I've started working on a patch, and I have a few questions.
Most of the members of PyTypeObject are function pointers, and can be
initialized via the method table. Here's a list of the members which aren't:
PyObject_VAR_HEAD
const char *tp_name; /* For printing, in format "<module>.<name>" */
Py_ssize_t tp_basicsize, tp_itemsize; /* For allocation */
long tp_flags;
const char *tp_doc; /* Documentation string */
Py_ssize_t tp_weaklistoffset;
struct PyMethodDef *tp_methods;
struct PyMemberDef *tp_members;
struct PyGetSetDef *tp_getset;
struct _typeobject *tp_base;
PyObject *tp_dict;
Py_ssize_t tp_dictoffset;
PyObject *tp_bases;
PyObject *tp_mro; /* method resolution order */
PyObject *tp_cache;
PyObject *tp_subclasses;
PyObject *tp_weaklist;
My question is: Which of these fields need to be initialized by the user?
Let's assume that we are going with the idea that types are created
dynamically via a function call rather than statically declared. The
function that creates a type needs to have a set of parameters that fill
in the various non-method fields of a type.
So each of the values listed above falls into one of three groups: 1)
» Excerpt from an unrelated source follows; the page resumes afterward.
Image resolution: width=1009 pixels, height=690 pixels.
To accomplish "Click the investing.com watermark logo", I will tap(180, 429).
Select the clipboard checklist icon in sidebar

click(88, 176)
values which need to be parameters to the creation function, 2) values
which can be filled in by the user later, and 3) values which don't need
to be supplied by the user because they will be filled in automatically
by the VM.
I can make some guesses as to which fields fall into which group, but
I'm not sure in all cases. I want to avoid having a single C function
with a dozen input arguments.
One other question is how to deal with initialization of types with
multiple base classes. I'm not sure how the API for passing in multiple
bases ought to look, and how the type object should be constructed in
the case of more than one base type.